_PROBLEM STATEMENT_. Find the line in the entries below that contains "The height and width of the screenshot is (349, 673).". Repeat it exactly, and every line after it through the line that contains "Open RPO Anomalies widget settings icon".

_DATA FOR PROCESSING_.
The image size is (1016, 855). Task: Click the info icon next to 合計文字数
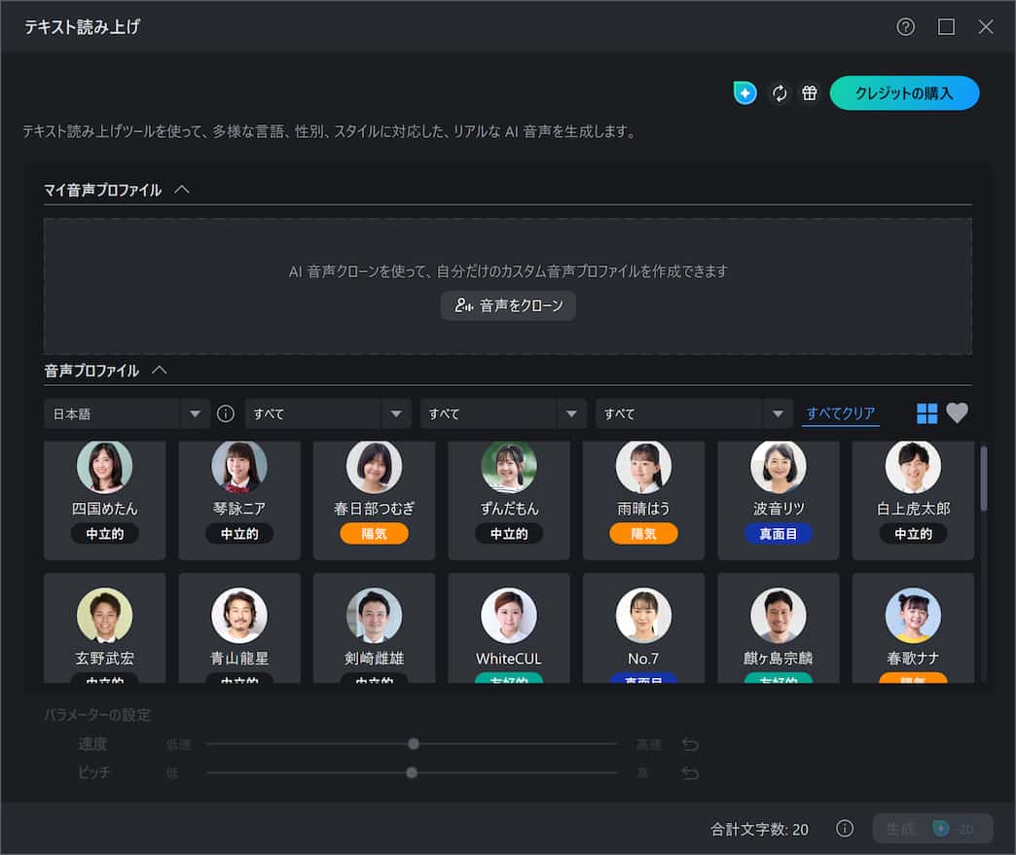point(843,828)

...

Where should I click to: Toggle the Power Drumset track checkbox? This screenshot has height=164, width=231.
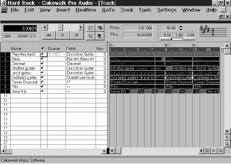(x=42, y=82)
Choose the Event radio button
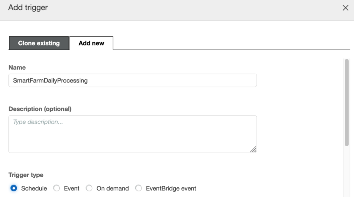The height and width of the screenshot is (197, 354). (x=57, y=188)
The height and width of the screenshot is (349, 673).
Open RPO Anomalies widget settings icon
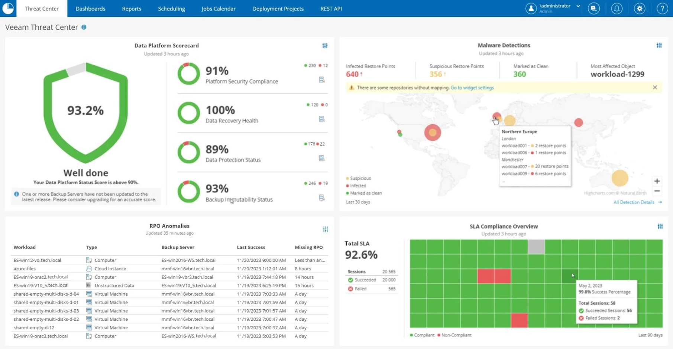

--

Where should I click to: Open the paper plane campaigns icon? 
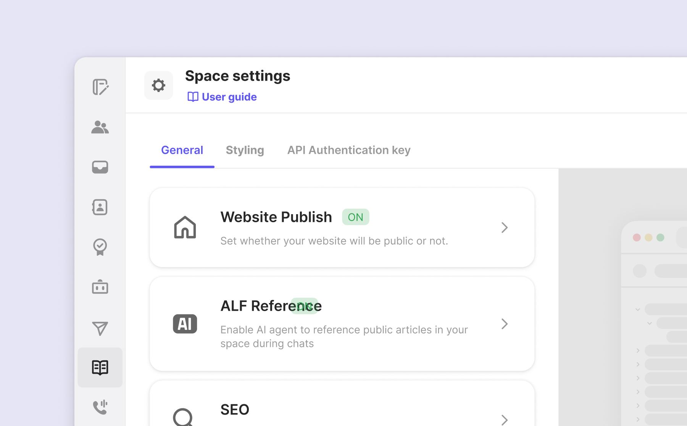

_SOLUTION TO THIS PROBLEM_.
The height and width of the screenshot is (349, 673).
Open RPO Anomalies widget settings icon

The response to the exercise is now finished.